The owner of BTjunkie was not informed about the action. “I’m disappointed with the Italian judicial system,” he tol TorrentFreak at the time. “We will do our best to fight for Italian people’s right to communicate.”
This promise was kept and a few days later BTjunkie launched a proxy site which allowed Italian users to circumvent the block. However, for many Italians the proxy wasn’t needed as the ISPs Fastweb and NGI reportedly failed to block the popular torrent site.
This failure to comply with the court order has now prompted the Cagliari court to launch a criminal investigation into both ISPs who are suspected of aiding and abetting online copyright infringement.

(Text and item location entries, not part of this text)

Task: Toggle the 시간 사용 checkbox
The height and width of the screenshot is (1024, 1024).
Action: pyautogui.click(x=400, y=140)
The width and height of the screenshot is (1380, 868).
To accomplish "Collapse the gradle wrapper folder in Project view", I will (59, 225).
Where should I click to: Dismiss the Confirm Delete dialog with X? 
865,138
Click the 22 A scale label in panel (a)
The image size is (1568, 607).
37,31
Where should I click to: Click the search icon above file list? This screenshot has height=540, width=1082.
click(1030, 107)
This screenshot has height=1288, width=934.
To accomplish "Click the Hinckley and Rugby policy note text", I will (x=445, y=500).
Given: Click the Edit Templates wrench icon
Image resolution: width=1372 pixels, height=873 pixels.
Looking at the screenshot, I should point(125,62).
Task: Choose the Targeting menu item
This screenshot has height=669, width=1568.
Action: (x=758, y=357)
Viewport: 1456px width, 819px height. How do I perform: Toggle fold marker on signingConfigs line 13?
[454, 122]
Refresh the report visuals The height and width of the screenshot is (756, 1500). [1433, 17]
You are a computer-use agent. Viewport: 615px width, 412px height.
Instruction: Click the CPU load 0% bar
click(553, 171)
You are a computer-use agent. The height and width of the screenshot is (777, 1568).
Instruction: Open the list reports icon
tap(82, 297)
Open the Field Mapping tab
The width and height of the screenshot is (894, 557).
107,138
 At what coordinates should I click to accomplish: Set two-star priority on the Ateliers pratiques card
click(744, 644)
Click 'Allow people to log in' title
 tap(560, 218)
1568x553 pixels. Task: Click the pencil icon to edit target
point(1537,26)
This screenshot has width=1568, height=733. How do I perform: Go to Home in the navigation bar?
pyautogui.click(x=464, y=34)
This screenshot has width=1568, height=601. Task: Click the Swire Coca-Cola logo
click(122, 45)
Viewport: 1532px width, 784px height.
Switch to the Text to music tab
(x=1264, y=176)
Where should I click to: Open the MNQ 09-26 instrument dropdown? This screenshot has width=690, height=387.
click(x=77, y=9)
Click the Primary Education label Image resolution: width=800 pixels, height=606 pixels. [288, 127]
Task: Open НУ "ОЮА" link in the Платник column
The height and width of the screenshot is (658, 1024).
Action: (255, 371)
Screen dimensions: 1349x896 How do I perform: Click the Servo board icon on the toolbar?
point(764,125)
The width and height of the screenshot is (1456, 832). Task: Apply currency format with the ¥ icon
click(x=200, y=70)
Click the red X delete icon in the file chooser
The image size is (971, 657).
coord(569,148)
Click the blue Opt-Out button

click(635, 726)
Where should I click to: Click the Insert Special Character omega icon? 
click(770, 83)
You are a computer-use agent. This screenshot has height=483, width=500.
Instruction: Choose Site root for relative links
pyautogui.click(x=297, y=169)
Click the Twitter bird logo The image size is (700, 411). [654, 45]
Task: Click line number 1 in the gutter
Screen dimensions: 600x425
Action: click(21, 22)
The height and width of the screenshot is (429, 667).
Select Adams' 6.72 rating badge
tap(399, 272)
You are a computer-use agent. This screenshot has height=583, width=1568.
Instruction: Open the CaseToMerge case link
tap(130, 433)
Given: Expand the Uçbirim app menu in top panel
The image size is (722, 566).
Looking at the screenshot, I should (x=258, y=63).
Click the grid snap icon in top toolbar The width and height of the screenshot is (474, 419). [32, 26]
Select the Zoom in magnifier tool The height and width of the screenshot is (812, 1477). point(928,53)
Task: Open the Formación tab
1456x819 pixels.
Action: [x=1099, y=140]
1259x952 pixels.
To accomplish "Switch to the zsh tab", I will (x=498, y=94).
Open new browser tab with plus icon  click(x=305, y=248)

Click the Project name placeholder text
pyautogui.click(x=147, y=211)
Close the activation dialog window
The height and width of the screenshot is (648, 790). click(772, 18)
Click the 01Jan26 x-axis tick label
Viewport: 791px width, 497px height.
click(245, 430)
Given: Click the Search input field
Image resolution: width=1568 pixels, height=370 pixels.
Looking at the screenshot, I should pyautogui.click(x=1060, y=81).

This is the first case in Italy where Internet providers are being held liable for the copyright-infringing actions of their subscribers.
The case against the two ISPs was prompted by an investigation by the Guardia di Finanza (GdF), the Italian police force with responsibility for dealing with cybercrime. They regularly monitor the traffic levels of ‘pirate’ sites and found that not all Italian ISPs were adhering to the court order.
As expected, the legal action was welcomed by the Italian music industry group FIMI, who previously called for a total blackout of all piracy-related websites.
“We believe the action brought by the judiciary of Cagliari sends a very important signal that lawlessness can not be tolerated or encouraged in any way. Especially not from companies that offer telecommunication services, who have a key role in stopping copyright violations as required by law,” FIMI’s president Enzo Mazza said commenting on the news.
According to a response from Fastweb, the whole case stems from a technical failure. The Internet provider today stated that it was never their intention to allow subscriber access to BTjunkie, and actually resolved the error as soon as the news broke.
BTjunkie’s blockade is not the first Italian attempt at blacking out a popular torrent site. The court order is similar to an earlier Italian block of The Pirate Bay that was first handed down in 2008. After an appeal process of nearly two years, The Pirate Bay was eventually blocked both completely and permanently last year.
Whether Fastweb and NGI’s failure to block BTjunkie was an accident or a deliberate attempt to bypass the court order will become clear in the coming weeks.